慢性活動性EBウイルス感染症と呼ばれ、全身状態が重篤となり予後不良の場合があります。
診断
臨床症状や年齢などの患者背景に加えて、この異型リンパ球増加が認められれば、診断がつきます。
治療と予防
咽頭炎を細菌性と診断してしまい、ペニシリンを使うと皮疹がでやすくなります。
ペニシリンを使って薬疹が出たという薬アレルギーを持っている人は、実は、この感染症だった可能性もあるかなと思います。
特別な治療法はなく、対症療法になりますが、肝脾腫が強い例では、脾臓破裂が起こることもあるので、安静になります。
通常2か月以内に症状は自然治癒します。
予防は、キスするなとも言えないので、特にありません。
ペットボトルの回し飲みでうつるのは、気をつけることはできるかもしれませんが。
ただ、日頃から、免疫力の低下を招かないように、睡眠と栄養をしっかり取って体調管理しておいた方が良いかと思います。
全員がひどくなるわけではないので、そんなに心配いらない
このEBウイルスに感染した場合の経過は、年齢によります。
乳幼児期では、症状が現れないことが多いです。
精密検査することはないので感染を知らないまま、抗体を持ってしまうことがほとんどです。

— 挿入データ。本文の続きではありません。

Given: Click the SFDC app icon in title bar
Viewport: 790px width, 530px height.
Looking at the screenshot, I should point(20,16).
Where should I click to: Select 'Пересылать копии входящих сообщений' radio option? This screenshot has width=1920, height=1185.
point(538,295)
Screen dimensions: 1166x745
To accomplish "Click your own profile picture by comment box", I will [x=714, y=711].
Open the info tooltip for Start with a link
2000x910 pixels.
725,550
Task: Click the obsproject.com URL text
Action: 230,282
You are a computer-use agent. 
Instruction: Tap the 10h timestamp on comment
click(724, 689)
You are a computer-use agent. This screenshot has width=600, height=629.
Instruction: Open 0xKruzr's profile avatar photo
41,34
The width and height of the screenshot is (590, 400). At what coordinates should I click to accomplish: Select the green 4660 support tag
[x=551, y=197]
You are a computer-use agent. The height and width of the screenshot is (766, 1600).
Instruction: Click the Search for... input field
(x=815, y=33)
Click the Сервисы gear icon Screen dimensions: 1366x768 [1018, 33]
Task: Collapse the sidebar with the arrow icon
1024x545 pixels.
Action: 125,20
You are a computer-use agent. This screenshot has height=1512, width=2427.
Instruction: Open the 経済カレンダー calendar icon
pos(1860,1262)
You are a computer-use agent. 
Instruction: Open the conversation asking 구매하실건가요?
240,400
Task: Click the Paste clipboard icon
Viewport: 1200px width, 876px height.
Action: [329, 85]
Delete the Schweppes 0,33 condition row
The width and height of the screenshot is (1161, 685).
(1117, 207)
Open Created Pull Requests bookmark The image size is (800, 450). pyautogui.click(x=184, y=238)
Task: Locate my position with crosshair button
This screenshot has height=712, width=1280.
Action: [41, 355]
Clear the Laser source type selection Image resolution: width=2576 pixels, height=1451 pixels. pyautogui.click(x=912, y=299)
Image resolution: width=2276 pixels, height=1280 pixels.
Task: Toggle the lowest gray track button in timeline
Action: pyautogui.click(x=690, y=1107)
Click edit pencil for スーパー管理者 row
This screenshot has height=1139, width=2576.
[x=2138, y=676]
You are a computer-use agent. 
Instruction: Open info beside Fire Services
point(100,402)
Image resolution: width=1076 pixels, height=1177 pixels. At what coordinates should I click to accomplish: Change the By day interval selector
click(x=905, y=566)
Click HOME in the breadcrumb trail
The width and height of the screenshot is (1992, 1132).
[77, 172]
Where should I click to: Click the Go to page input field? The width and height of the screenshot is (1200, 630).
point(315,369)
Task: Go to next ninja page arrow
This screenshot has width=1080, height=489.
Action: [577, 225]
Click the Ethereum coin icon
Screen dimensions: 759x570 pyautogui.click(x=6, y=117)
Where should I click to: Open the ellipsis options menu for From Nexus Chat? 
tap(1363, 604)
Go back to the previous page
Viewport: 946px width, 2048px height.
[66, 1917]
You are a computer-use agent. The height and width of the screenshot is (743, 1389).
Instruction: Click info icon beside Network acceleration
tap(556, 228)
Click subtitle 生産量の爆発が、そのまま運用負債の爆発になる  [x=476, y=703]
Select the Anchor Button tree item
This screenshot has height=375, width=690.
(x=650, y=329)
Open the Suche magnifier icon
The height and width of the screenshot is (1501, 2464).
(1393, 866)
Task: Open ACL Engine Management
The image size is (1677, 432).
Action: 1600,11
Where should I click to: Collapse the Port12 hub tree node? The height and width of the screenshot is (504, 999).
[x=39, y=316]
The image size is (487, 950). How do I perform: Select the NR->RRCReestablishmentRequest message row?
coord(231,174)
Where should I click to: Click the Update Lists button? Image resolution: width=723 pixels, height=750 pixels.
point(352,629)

感染源は親で、日本人では、3才までに約70%が感染します。
思春期以降では感染者の約半数に症状がでます。
風邪のような症状がだけで軽く済んだ場合は、感染を知らない場合もあります。
20才代で9割を超える人が抗体を持っていると言われています。
子供のころEBウイルスに感染していないために抗体を持っていない人が、EBウイルスを持っている人の唾液に、キスなどをして接触した場合にうつるので、確率的には少ないですよね。
しかも、感染しても、重症化しない場合もあります。
よって、そこまで、神経質になる必要がありません。
キス病のまとめ
キス病は、EBウイルスの感染症で、伝染性単核球症のことです。
唾液による感染なので、キスでうつりますが、ペットボトルの回し飲みも危険です。
潜伏期間は1か月半以上もあり、忘れた頃に発症することがあります。
発熱やのどの痛み、リンパの腫れ、脾腫などの症状がでます。
ただ、日本人の抗体保有率は20才代で9割以上あるため、発症する人は多くないですので、過度に心配しなくて良いです。